◆ **Directions**
Repeat each record below exactly as given.

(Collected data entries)

▬▬▬

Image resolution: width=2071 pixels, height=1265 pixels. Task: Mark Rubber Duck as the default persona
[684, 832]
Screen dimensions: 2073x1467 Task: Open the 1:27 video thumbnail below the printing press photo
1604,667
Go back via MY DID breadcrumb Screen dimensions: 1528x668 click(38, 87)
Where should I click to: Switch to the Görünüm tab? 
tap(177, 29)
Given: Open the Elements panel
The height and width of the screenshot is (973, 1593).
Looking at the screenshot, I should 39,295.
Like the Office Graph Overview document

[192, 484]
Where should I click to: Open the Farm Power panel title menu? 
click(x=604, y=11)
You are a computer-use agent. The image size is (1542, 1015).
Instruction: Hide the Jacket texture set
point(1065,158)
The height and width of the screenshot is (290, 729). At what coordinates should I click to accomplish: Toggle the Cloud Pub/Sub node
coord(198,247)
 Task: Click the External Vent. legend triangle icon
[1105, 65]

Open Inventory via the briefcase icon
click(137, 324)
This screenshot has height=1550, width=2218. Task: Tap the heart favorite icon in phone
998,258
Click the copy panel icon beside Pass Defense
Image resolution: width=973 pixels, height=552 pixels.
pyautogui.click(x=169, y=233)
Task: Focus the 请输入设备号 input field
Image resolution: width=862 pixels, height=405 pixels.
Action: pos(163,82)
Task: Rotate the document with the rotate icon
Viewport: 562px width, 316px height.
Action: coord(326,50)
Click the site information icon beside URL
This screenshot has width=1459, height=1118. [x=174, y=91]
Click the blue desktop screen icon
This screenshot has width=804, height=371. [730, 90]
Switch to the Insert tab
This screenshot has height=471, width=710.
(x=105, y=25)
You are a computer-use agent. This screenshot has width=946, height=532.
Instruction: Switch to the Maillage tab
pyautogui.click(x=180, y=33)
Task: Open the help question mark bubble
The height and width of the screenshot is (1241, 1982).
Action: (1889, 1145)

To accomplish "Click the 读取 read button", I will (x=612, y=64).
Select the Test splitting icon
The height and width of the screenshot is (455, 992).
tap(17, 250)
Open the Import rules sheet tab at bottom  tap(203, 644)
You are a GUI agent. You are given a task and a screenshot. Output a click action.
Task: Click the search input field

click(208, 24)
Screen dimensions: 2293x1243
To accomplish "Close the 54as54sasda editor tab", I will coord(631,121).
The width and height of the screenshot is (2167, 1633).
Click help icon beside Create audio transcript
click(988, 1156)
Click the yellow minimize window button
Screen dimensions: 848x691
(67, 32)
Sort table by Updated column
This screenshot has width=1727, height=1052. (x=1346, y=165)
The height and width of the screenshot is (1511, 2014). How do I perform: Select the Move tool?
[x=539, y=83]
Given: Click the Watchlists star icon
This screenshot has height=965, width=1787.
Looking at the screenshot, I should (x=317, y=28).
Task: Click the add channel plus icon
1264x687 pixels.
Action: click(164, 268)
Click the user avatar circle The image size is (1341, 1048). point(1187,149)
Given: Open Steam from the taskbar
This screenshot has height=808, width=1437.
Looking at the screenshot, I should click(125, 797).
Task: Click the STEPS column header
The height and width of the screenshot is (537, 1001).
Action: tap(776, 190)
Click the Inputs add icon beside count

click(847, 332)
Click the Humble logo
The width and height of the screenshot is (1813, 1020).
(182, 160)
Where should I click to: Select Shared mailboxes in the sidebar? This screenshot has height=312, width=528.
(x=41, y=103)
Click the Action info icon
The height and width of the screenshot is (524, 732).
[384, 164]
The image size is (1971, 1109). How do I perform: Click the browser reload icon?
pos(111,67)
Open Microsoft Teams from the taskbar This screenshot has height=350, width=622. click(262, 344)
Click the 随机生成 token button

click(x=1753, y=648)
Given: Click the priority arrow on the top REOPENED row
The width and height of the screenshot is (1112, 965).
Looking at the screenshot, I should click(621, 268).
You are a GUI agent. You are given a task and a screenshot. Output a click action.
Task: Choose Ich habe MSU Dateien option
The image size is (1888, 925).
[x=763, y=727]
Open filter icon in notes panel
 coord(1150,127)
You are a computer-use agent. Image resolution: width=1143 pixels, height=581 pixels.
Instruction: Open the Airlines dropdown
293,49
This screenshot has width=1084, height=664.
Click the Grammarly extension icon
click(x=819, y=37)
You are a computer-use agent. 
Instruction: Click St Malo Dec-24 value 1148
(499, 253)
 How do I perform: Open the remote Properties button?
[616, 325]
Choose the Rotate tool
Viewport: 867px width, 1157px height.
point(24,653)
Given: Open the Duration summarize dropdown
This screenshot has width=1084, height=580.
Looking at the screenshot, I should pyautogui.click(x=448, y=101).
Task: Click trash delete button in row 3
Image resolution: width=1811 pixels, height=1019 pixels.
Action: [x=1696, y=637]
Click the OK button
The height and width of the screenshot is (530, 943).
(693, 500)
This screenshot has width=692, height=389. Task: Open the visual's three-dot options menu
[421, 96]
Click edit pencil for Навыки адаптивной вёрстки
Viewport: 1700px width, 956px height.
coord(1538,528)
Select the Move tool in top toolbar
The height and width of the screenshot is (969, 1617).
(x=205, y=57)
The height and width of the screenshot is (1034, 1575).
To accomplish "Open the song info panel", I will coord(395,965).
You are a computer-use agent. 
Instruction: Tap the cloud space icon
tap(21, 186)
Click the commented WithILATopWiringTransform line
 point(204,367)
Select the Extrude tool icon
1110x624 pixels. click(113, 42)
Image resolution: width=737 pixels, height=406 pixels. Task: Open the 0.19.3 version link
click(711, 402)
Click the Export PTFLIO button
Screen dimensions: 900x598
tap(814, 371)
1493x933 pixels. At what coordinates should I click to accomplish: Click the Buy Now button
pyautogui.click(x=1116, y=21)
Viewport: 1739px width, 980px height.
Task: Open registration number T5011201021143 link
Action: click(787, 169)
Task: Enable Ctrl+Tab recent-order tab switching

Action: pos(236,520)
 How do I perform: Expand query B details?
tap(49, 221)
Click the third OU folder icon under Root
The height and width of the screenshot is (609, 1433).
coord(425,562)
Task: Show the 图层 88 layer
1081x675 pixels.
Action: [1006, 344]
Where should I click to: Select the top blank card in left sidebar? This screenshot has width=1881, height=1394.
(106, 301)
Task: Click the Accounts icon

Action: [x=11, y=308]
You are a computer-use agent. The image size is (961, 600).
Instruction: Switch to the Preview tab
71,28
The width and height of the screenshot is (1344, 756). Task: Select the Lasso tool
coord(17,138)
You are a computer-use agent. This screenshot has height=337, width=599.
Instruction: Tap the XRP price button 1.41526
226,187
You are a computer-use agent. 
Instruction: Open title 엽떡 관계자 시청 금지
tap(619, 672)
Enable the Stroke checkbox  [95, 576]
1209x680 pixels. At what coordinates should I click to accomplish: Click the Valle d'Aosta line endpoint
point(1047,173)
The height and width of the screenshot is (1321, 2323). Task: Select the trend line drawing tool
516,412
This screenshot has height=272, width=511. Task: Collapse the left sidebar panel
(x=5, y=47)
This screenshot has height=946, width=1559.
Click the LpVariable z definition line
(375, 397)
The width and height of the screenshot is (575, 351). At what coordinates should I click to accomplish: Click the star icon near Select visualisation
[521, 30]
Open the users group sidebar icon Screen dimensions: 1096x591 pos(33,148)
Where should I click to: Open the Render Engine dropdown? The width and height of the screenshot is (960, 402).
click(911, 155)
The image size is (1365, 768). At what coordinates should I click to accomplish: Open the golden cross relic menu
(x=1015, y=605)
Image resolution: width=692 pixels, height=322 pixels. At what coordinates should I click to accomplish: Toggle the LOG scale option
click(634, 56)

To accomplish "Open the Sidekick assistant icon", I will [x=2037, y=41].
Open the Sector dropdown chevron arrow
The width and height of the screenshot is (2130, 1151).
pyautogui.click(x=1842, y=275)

▬▬▬

◆ **Task response**
Image resolution: width=2071 pixels, height=1265 pixels. Task: Mark Rubber Duck as the default persona
[684, 832]
Screen dimensions: 2073x1467 Task: Open the 1:27 video thumbnail below the printing press photo
1604,667
Go back via MY DID breadcrumb Screen dimensions: 1528x668 click(38, 87)
Where should I click to: Switch to the Görünüm tab? 
tap(177, 29)
Given: Open the Elements panel
The height and width of the screenshot is (973, 1593).
Looking at the screenshot, I should 39,295.
Like the Office Graph Overview document

[192, 484]
Where should I click to: Open the Farm Power panel title menu? 
click(x=604, y=11)
You are a computer-use agent. The image size is (1542, 1015).
Instruction: Hide the Jacket texture set
point(1065,158)
The height and width of the screenshot is (290, 729). At what coordinates should I click to accomplish: Toggle the Cloud Pub/Sub node
coord(198,247)
 Task: Click the External Vent. legend triangle icon
[1105, 65]

Open Inventory via the briefcase icon
click(137, 324)
This screenshot has height=1550, width=2218. Task: Tap the heart favorite icon in phone
998,258
Click the copy panel icon beside Pass Defense
Image resolution: width=973 pixels, height=552 pixels.
pyautogui.click(x=169, y=233)
Task: Focus the 请输入设备号 input field
Image resolution: width=862 pixels, height=405 pixels.
Action: pos(163,82)
Task: Rotate the document with the rotate icon
Viewport: 562px width, 316px height.
Action: coord(326,50)
Click the site information icon beside URL
This screenshot has width=1459, height=1118. [x=174, y=91]
Click the blue desktop screen icon
This screenshot has width=804, height=371. [730, 90]
Switch to the Insert tab
This screenshot has height=471, width=710.
(x=105, y=25)
You are a computer-use agent. This screenshot has width=946, height=532.
Instruction: Switch to the Maillage tab
pyautogui.click(x=180, y=33)
Task: Open the help question mark bubble
The height and width of the screenshot is (1241, 1982).
Action: (1889, 1145)

To accomplish "Click the 读取 read button", I will (x=612, y=64).
Select the Test splitting icon
The height and width of the screenshot is (455, 992).
tap(17, 250)
Open the Import rules sheet tab at bottom  tap(203, 644)
You are a GUI agent. You are given a task and a screenshot. Output a click action.
Task: Click the search input field

click(208, 24)
Screen dimensions: 2293x1243
To accomplish "Close the 54as54sasda editor tab", I will coord(631,121).
The width and height of the screenshot is (2167, 1633).
Click help icon beside Create audio transcript
click(988, 1156)
Click the yellow minimize window button
Screen dimensions: 848x691
(67, 32)
Sort table by Updated column
This screenshot has width=1727, height=1052. (x=1346, y=165)
The height and width of the screenshot is (1511, 2014). How do I perform: Select the Move tool?
[x=539, y=83]
Given: Click the Watchlists star icon
This screenshot has height=965, width=1787.
Looking at the screenshot, I should (x=317, y=28).
Task: Click the add channel plus icon
1264x687 pixels.
Action: click(164, 268)
Click the user avatar circle The image size is (1341, 1048). point(1187,149)
Given: Open Steam from the taskbar
This screenshot has height=808, width=1437.
Looking at the screenshot, I should click(125, 797).
Task: Click the STEPS column header
The height and width of the screenshot is (537, 1001).
Action: tap(776, 190)
Click the Inputs add icon beside count

click(847, 332)
Click the Humble logo
The width and height of the screenshot is (1813, 1020).
(182, 160)
Where should I click to: Select Shared mailboxes in the sidebar? This screenshot has height=312, width=528.
(x=41, y=103)
Click the Action info icon
The height and width of the screenshot is (524, 732).
[384, 164]
The image size is (1971, 1109). How do I perform: Click the browser reload icon?
pos(111,67)
Open Microsoft Teams from the taskbar This screenshot has height=350, width=622. click(262, 344)
Click the 随机生成 token button

click(x=1753, y=648)
Given: Click the priority arrow on the top REOPENED row
The width and height of the screenshot is (1112, 965).
Looking at the screenshot, I should click(621, 268).
You are a GUI agent. You are given a task and a screenshot. Output a click action.
Task: Choose Ich habe MSU Dateien option
The image size is (1888, 925).
[x=763, y=727]
Open filter icon in notes panel
 coord(1150,127)
You are a computer-use agent. Image resolution: width=1143 pixels, height=581 pixels.
Instruction: Open the Airlines dropdown
293,49
This screenshot has width=1084, height=664.
Click the Grammarly extension icon
click(x=819, y=37)
You are a computer-use agent. 
Instruction: Click St Malo Dec-24 value 1148
(499, 253)
 How do I perform: Open the remote Properties button?
[616, 325]
Choose the Rotate tool
Viewport: 867px width, 1157px height.
point(24,653)
Given: Open the Duration summarize dropdown
This screenshot has width=1084, height=580.
Looking at the screenshot, I should pyautogui.click(x=448, y=101).
Task: Click trash delete button in row 3
Image resolution: width=1811 pixels, height=1019 pixels.
Action: [x=1696, y=637]
Click the OK button
The height and width of the screenshot is (530, 943).
(693, 500)
This screenshot has width=692, height=389. Task: Open the visual's three-dot options menu
[421, 96]
Click edit pencil for Навыки адаптивной вёрстки
Viewport: 1700px width, 956px height.
coord(1538,528)
Select the Move tool in top toolbar
The height and width of the screenshot is (969, 1617).
(x=205, y=57)
The height and width of the screenshot is (1034, 1575).
To accomplish "Open the song info panel", I will coord(395,965).
You are a computer-use agent. 
Instruction: Tap the cloud space icon
tap(21, 186)
Click the commented WithILATopWiringTransform line
 point(204,367)
Select the Extrude tool icon
1110x624 pixels. click(113, 42)
Image resolution: width=737 pixels, height=406 pixels. Task: Open the 0.19.3 version link
click(711, 402)
Click the Export PTFLIO button
Screen dimensions: 900x598
tap(814, 371)
1493x933 pixels. At what coordinates should I click to accomplish: Click the Buy Now button
pyautogui.click(x=1116, y=21)
Viewport: 1739px width, 980px height.
Task: Open registration number T5011201021143 link
Action: click(787, 169)
Task: Enable Ctrl+Tab recent-order tab switching

Action: pos(236,520)
 How do I perform: Expand query B details?
tap(49, 221)
Click the third OU folder icon under Root
The height and width of the screenshot is (609, 1433).
coord(425,562)
Task: Show the 图层 88 layer
1081x675 pixels.
Action: [1006, 344]
Where should I click to: Select the top blank card in left sidebar? This screenshot has width=1881, height=1394.
(106, 301)
Task: Click the Accounts icon

Action: [x=11, y=308]
You are a computer-use agent. The image size is (961, 600).
Instruction: Switch to the Preview tab
71,28
The width and height of the screenshot is (1344, 756). Task: Select the Lasso tool
coord(17,138)
You are a computer-use agent. This screenshot has height=337, width=599.
Instruction: Tap the XRP price button 1.41526
226,187
You are a computer-use agent. 
Instruction: Open title 엽떡 관계자 시청 금지
tap(619, 672)
Enable the Stroke checkbox  [95, 576]
1209x680 pixels. At what coordinates should I click to accomplish: Click the Valle d'Aosta line endpoint
point(1047,173)
The height and width of the screenshot is (1321, 2323). Task: Select the trend line drawing tool
516,412
This screenshot has height=272, width=511. Task: Collapse the left sidebar panel
(x=5, y=47)
This screenshot has height=946, width=1559.
Click the LpVariable z definition line
(375, 397)
The width and height of the screenshot is (575, 351). At what coordinates should I click to accomplish: Click the star icon near Select visualisation
[521, 30]
Open the users group sidebar icon Screen dimensions: 1096x591 pos(33,148)
Where should I click to: Open the Render Engine dropdown? The width and height of the screenshot is (960, 402).
click(911, 155)
The image size is (1365, 768). At what coordinates should I click to accomplish: Open the golden cross relic menu
(x=1015, y=605)
Image resolution: width=692 pixels, height=322 pixels. At what coordinates should I click to accomplish: Toggle the LOG scale option
click(634, 56)

To accomplish "Open the Sidekick assistant icon", I will [x=2037, y=41].
Open the Sector dropdown chevron arrow
The width and height of the screenshot is (2130, 1151).
pyautogui.click(x=1842, y=275)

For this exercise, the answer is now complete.